Évidemment, pour le fan de Mike Patton que je suis, c’était assez fou de pouvoir enfin mettre les pieds dans la ville de Faith No More et Mr. Bungle, qui plus est, pour assister à un show de ces derniers. La totale. Bref, un beau pèlerinage de 5 jours, avec comme paroxysme, le premier de 2 ‘hometown’ concerts réunions, 20 ans après la dissolution du groupe.

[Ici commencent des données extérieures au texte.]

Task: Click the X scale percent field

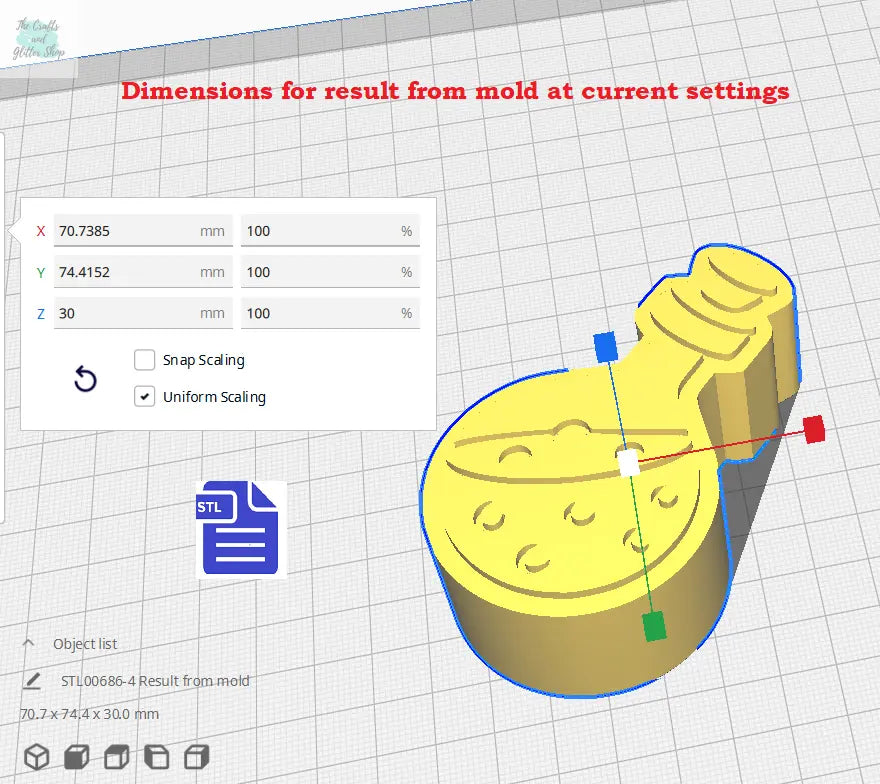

En août dernier, le groupe de Trevor Dunn (fidèle bassiste de Patton; Tomahawk, Fantômas) et de Trey Spruance (guitariste; Secret Chiefs 3, Faxed Head) et créait la surprise en annonçant une poignée de concerts, pour interpréter non pas l’habituel ‘bestov’, mais plutôt le tout premier de leurs 4 démos (parus en cassette), The Raging Wrath Of The Easter Bunny (1986), qu’on peut essayer d’écouter sur YouTube (le son est nul à chier). Sachez que ses 8 pièces sont foutrement heavy et patraques, à saveur death avant la lettre.

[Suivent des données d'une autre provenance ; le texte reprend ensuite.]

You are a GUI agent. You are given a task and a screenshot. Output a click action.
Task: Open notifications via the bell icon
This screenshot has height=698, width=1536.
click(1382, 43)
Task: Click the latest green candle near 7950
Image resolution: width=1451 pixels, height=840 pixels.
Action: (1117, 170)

On parle d’une mini-tournée de 7 shows (à LA, SF et NYC seulement), alors que le groupe ne parlait initialement que de 3 (un dans chaque ville), avant de se raviser vu l’importante demande. Rare comme de la marde de Pâques qu’on dit (‘scusez là). Six mois après avoir acheté de peine et de misère nos billets — qui se sont envolés en quelques minutes — pour ce singulier show avec invités très spéciaux, on était enfin rendus au 8 février 2020. YES.
C’était par un beau samedi soir de février (autour de 15 degrés Celsius) et ça se passait à la magnifique salle de spectacle The Warfield. Construit en 1922, l’amphithéâtre de 2300 places est en quelque sorte un croisement entre le Metropolis (MTelus, si vous préférez) et nos plus belles vieilles salles, comme le Rialto et le Corona — en espérant que ce dernier change de nom.
Surprise à notre arrivée : une interminable file d’attente s’étirait jusqu’à l’obligatoire comptoir des produits dérivés. Car c’était évidemment hors de question que je revienne sans au moins un t-shirt en souvenir.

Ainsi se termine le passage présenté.